Broader implications for crypto platforms
For other crypto companies evaluating wallet and swap infrastructure, the Bitcoin.com-ChangeNOW example offers a practical argument for multi-provider design. Rather than relying on a single source of liquidity or a single swap engine, platforms may be able to improve resilience and responsiveness by adding complementary partners that expand coverage and absorb demand under varying market conditions.
The reported reduction in asset listing time is particularly notable. In crypto, user demand is often highly event-driven. A token can become relevant almost overnight due to listings, ecosystem announcements, social momentum, or market rotations.

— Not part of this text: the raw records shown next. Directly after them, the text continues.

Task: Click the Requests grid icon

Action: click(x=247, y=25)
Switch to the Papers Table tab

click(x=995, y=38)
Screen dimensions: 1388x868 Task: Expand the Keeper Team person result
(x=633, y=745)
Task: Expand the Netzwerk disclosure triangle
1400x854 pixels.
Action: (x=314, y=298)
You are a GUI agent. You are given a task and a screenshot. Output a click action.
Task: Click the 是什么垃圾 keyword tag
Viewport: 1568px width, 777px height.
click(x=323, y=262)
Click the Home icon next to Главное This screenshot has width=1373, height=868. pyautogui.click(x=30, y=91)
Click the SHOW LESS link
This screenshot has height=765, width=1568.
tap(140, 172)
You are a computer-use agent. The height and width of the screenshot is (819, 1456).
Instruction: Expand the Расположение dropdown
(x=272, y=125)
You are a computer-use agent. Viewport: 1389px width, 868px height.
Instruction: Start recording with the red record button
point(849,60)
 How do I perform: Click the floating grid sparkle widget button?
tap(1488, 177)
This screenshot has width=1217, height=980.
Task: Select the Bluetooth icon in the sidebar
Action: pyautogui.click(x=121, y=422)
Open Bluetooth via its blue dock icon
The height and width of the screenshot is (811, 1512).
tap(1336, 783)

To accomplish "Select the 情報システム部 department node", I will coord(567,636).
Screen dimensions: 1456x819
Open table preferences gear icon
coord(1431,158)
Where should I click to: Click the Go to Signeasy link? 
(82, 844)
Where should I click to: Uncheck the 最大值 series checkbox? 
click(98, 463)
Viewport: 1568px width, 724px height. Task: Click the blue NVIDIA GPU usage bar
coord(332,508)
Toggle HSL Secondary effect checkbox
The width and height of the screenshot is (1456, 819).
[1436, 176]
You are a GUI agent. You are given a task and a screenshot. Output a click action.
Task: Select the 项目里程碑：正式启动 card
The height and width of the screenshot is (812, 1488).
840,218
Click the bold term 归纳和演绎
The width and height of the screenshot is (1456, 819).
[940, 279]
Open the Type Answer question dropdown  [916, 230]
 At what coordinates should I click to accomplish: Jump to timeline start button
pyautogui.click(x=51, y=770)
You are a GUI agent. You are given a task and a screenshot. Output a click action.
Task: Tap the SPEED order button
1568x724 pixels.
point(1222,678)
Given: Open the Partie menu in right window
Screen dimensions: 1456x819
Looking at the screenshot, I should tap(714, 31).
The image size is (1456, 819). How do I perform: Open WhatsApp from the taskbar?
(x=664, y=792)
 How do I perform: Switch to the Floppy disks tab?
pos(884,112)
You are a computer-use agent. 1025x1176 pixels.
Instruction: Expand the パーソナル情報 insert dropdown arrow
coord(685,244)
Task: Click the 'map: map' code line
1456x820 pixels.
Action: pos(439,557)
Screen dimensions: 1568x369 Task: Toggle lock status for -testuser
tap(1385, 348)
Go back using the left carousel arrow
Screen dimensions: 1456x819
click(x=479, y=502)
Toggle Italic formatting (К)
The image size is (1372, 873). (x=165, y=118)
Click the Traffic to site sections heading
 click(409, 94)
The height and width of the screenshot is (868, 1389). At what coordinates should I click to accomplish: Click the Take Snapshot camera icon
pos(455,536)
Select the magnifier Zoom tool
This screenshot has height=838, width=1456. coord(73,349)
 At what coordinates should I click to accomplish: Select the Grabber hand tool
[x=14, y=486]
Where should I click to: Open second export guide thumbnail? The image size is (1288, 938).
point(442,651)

Platforms that can onboard assets more quickly may have an advantage in retaining active users and capturing emerging trading flows.
At the same time, the case study emphasizes that execution matters as much as architecture. Integrating a new provider into a live environment requires technical coordination, operational discipline, and enough reliability to function under sustained production load. The article argues that these qualities were central to the collaboration, and that the relationship later expanded beyond the initial technical integration into broader media and ecosystem initiatives.
A sponsored case study with clear positioning
The article presents the partnership as an example of infrastructure built for growth, arguing that a targeted swap API integration can improve speed, stability, and engagement at the same time. It positions ChangeNOW as a partner capable of supporting high-volume products that need broad asset support and rapid listing capabilities without sacrificing uptime or user experience.
Still, readers should note the context: the original material explicitly states that the content is sponsored. That means the figures and interpretations come from a promotional case-study format centered on the integration’s reported success. While the metrics cited are specific and commercially relevant, they should be understood as claims presented within a sponsored partnership narrative rather than an independent audit.
Even with that caveat, the reported results are notable. If the disclosed metrics accurately reflect production performance, they suggest that exchange and wallet platforms can realize meaningful gains by diversifying swap infrastructure, improving liquidity routing, and accelerating token availability. In a sector where user expectations are shaped by speed, breadth, and reliability, these factors increasingly define the competitive edge of crypto products.